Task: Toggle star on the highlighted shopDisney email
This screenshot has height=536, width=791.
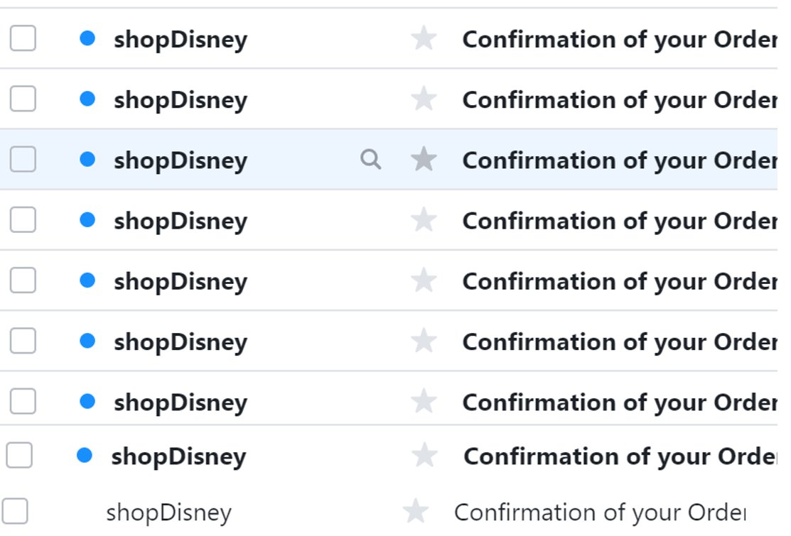Action: 424,159
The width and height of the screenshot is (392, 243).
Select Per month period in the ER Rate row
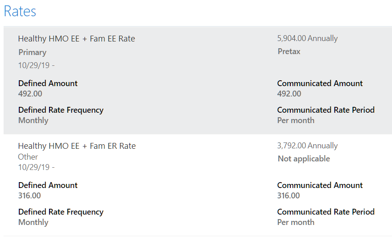tap(296, 222)
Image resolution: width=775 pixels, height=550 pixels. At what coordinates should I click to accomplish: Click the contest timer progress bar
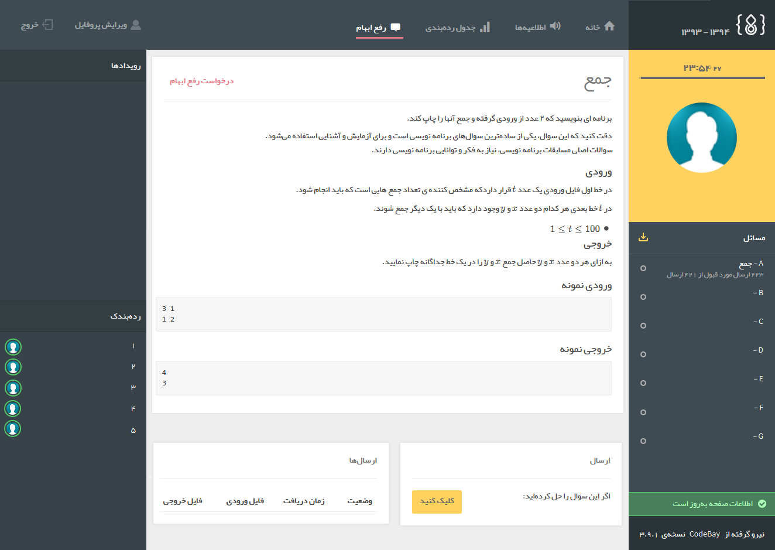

----

How many lines of the records above contain the word "height"? Reply with the number alone.

_Task output_
3